Want to know what your child’s type is?  I have created a personality test to help you figure it out.  Just remember this should be used as a guide and not definitive proof of your child’s type.

The Childhood Struggles of INFPs

 

INFP Children Feel Things Deeply

All children feel things deeply at times, but INFPs are especially sensitive. They are dominant introverted feelers; so their emotional lives are extremely important to them. They long for harmony and believe that everything has significance and personal resonance. Casual belittling comments, sarcastic jabs, or frustrated offhand glances can deeply unsettle the INFP child. Don’t mistake me. Many people confuse this sensitivity for weakness – it is not. Because of their sensitivity, INFPs make excellent counselors, and they are often selfless in their endeavor to make the world a better place. Joan of Arc was an INFP and I’ve never heard anyone call her a wimp!

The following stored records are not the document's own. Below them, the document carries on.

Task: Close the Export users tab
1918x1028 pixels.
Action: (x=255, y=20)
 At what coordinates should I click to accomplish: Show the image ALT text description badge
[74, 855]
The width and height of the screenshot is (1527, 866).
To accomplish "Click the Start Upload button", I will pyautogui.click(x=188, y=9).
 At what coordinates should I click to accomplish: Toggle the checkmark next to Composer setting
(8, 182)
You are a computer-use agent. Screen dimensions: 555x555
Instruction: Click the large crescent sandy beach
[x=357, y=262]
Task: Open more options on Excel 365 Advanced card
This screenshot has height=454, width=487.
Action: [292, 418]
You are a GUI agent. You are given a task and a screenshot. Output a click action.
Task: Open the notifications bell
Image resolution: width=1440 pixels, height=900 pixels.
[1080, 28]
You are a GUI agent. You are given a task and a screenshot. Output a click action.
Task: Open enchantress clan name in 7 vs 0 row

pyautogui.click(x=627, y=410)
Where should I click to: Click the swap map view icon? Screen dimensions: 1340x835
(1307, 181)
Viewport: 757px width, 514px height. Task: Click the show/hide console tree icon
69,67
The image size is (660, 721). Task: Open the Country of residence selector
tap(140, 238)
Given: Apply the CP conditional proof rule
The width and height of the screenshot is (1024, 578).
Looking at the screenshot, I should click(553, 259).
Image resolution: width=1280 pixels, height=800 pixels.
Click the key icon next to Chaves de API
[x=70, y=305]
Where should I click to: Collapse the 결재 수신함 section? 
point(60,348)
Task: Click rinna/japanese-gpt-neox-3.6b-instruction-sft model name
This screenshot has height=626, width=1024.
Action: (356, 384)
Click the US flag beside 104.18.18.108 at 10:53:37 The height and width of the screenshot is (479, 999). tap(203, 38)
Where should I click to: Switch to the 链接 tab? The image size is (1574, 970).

Sadly, this emotional sensitivity and the strong idealism of INFPs can leave them feeling confused and shocked by the corrupt nature of the world. Schoolyard taunting, news headlines of war and famine, and often being told to ‘toughen up’ can make young INFPs feel that they aren’t meant for this world. David Kiersey says of INFPs, “Isolated by their seclusiveness and infrequency (around 1% of the general population), their idealism leaves them feeling even more isolated from the rest of humanity.” He goes on to say that they often experience a feeling of alienation which comes from an often unhappy childhood. They are dreamers who fantasize of a better world, who aren’t as skeptical of magic and ‘impossible’ realities. This love of fantasy and the intangible is often discouraged by parents and peers who may belittle the INFPs sense of wonder and imagination.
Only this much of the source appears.